### Directions for this task:
Reproduce, with no changes, the line that contains "Open order number 00-10542-89507" and all the lines that come after it in the records.

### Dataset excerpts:
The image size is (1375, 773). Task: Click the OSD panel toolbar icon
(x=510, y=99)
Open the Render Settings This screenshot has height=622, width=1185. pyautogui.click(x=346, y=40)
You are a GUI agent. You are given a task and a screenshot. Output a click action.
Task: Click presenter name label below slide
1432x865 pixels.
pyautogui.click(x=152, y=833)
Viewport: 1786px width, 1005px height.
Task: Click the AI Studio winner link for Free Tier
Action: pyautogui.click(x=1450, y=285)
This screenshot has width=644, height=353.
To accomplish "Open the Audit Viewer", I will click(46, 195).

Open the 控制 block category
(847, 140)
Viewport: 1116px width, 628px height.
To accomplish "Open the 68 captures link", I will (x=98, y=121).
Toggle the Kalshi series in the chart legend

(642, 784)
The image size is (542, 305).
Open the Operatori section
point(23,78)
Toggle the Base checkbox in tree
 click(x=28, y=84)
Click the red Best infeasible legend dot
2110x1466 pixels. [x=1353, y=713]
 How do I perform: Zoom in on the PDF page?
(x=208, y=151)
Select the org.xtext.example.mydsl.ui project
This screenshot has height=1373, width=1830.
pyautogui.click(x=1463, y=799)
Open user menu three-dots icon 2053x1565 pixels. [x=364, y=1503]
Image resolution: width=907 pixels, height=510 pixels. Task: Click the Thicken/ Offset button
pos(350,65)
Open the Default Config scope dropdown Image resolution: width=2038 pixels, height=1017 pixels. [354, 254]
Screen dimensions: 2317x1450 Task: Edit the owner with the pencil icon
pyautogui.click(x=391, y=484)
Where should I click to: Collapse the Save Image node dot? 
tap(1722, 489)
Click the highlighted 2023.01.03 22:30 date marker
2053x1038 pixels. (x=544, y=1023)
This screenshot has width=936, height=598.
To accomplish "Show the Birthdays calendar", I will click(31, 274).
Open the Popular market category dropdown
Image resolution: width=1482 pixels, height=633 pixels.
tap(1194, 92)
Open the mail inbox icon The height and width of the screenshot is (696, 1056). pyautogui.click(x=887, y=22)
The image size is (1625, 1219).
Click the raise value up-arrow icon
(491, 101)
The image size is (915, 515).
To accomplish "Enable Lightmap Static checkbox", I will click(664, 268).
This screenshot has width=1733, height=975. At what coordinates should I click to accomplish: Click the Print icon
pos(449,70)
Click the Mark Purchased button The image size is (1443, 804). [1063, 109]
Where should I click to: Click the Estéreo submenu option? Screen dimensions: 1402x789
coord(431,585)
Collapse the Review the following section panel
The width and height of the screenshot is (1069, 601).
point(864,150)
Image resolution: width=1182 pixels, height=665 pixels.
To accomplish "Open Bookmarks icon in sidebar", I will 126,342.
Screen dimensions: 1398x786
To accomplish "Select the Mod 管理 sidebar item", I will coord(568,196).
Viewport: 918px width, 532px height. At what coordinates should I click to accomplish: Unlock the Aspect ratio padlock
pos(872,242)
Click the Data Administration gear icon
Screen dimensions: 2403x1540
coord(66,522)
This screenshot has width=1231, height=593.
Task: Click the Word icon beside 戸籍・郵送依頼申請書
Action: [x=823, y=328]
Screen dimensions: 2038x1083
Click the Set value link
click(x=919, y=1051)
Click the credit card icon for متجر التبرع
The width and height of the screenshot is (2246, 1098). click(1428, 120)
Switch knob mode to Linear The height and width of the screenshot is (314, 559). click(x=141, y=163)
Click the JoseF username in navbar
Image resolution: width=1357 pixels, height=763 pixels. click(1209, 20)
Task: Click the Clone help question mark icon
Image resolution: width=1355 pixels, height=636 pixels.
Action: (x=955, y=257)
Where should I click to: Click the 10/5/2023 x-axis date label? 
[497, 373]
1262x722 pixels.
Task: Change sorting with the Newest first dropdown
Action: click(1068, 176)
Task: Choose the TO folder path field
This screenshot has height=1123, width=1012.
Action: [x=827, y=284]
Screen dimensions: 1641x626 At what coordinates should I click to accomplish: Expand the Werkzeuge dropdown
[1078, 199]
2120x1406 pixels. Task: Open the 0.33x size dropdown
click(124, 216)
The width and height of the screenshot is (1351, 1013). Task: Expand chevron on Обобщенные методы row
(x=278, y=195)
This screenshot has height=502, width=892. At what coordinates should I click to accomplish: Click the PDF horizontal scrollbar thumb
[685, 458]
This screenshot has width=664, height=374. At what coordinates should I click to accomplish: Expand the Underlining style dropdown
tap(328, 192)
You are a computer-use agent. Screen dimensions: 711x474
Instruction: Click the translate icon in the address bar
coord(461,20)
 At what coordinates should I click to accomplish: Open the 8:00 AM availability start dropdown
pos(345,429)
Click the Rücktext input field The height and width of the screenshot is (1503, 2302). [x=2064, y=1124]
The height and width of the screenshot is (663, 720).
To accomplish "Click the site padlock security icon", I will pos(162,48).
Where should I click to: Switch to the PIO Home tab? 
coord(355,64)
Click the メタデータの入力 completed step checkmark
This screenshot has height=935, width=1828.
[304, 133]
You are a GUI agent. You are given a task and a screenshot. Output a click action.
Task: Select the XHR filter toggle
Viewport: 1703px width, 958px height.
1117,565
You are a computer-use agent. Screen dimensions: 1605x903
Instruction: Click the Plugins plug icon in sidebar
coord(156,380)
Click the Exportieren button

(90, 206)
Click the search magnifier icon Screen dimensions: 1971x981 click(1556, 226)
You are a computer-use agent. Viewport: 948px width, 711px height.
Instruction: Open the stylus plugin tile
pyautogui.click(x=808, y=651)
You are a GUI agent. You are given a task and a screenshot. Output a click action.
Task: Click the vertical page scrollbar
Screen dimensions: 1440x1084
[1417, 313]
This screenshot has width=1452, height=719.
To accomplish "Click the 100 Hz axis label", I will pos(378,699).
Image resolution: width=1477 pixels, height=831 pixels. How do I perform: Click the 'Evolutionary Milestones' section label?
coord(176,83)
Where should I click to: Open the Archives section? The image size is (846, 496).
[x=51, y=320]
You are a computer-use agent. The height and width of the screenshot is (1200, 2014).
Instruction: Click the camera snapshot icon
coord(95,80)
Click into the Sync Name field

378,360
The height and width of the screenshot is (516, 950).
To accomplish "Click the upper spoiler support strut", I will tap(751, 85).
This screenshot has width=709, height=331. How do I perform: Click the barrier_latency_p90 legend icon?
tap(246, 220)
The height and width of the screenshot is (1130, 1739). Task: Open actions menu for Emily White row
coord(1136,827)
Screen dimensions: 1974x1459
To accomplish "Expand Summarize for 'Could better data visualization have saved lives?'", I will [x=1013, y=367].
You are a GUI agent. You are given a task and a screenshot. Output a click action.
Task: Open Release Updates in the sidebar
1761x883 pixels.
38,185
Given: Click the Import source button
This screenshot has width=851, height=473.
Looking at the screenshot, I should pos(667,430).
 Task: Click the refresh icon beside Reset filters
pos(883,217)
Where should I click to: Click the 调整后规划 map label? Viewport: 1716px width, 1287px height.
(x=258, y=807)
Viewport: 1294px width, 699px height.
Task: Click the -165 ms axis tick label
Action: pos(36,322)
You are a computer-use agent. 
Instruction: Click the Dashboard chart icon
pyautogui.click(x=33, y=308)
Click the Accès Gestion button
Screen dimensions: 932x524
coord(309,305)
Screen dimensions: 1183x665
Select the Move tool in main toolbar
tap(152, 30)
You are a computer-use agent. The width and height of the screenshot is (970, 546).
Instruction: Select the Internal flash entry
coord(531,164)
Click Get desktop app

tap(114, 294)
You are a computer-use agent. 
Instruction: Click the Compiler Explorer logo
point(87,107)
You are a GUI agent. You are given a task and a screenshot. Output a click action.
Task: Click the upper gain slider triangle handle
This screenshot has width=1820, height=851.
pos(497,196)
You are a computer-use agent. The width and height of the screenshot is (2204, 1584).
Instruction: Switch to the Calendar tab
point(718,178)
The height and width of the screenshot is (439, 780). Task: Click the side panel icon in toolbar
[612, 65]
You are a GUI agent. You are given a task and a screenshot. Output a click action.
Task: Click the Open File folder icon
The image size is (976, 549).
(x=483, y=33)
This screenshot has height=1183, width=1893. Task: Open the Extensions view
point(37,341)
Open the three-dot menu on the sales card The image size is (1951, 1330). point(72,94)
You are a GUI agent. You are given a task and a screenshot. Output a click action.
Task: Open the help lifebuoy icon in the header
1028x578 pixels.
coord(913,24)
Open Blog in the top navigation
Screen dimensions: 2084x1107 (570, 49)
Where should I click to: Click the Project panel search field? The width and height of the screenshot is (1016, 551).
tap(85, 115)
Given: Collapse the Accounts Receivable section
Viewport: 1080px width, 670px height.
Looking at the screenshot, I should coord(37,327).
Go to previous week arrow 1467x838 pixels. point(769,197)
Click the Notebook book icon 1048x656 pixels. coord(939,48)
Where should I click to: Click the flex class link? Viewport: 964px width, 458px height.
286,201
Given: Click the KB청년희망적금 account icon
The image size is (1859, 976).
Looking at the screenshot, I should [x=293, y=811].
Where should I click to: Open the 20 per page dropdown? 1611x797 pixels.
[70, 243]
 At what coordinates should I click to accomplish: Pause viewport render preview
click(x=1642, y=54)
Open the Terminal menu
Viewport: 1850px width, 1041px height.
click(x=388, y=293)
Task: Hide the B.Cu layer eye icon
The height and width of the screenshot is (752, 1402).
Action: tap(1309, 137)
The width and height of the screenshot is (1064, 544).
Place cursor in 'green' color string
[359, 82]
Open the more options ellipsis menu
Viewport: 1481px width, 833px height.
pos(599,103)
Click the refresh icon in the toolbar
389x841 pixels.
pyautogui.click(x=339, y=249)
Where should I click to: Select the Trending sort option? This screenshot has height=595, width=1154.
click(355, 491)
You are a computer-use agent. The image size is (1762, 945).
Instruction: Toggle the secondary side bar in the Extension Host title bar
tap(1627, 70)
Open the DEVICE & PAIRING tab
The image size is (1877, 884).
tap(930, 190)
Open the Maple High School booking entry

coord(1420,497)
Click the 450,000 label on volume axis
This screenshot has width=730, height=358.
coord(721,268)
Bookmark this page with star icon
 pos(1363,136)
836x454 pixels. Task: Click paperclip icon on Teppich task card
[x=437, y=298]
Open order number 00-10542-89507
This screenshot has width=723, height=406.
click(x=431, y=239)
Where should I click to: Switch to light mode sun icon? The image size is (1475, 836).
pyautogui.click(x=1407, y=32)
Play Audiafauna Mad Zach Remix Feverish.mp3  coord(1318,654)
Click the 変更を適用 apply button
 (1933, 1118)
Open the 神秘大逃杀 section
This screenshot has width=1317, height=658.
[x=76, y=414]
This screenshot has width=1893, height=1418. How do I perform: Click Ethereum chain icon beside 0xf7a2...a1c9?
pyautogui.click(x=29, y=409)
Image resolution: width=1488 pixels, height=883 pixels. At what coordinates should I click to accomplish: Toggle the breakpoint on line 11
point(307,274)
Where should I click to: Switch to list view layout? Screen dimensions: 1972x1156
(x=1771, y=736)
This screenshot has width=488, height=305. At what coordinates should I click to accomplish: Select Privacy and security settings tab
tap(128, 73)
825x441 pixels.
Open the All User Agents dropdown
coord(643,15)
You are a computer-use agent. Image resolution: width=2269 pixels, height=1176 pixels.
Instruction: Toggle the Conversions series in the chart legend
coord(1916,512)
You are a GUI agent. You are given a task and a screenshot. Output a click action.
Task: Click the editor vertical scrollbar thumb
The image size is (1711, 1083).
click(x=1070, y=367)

### Solution for this task:
Open order number 00-10542-89507
This screenshot has width=723, height=406.
click(x=431, y=239)
Where should I click to: Switch to light mode sun icon? The image size is (1475, 836).
pyautogui.click(x=1407, y=32)
Play Audiafauna Mad Zach Remix Feverish.mp3  coord(1318,654)
Click the 変更を適用 apply button
 (1933, 1118)
Open the 神秘大逃杀 section
This screenshot has width=1317, height=658.
[x=76, y=414]
This screenshot has width=1893, height=1418. How do I perform: Click Ethereum chain icon beside 0xf7a2...a1c9?
pyautogui.click(x=29, y=409)
Image resolution: width=1488 pixels, height=883 pixels. At what coordinates should I click to accomplish: Toggle the breakpoint on line 11
point(307,274)
Where should I click to: Switch to list view layout? Screen dimensions: 1972x1156
(x=1771, y=736)
This screenshot has width=488, height=305. At what coordinates should I click to accomplish: Select Privacy and security settings tab
tap(128, 73)
825x441 pixels.
Open the All User Agents dropdown
coord(643,15)
You are a computer-use agent. Image resolution: width=2269 pixels, height=1176 pixels.
Instruction: Toggle the Conversions series in the chart legend
coord(1916,512)
You are a GUI agent. You are given a task and a screenshot. Output a click action.
Task: Click the editor vertical scrollbar thumb
The image size is (1711, 1083).
click(x=1070, y=367)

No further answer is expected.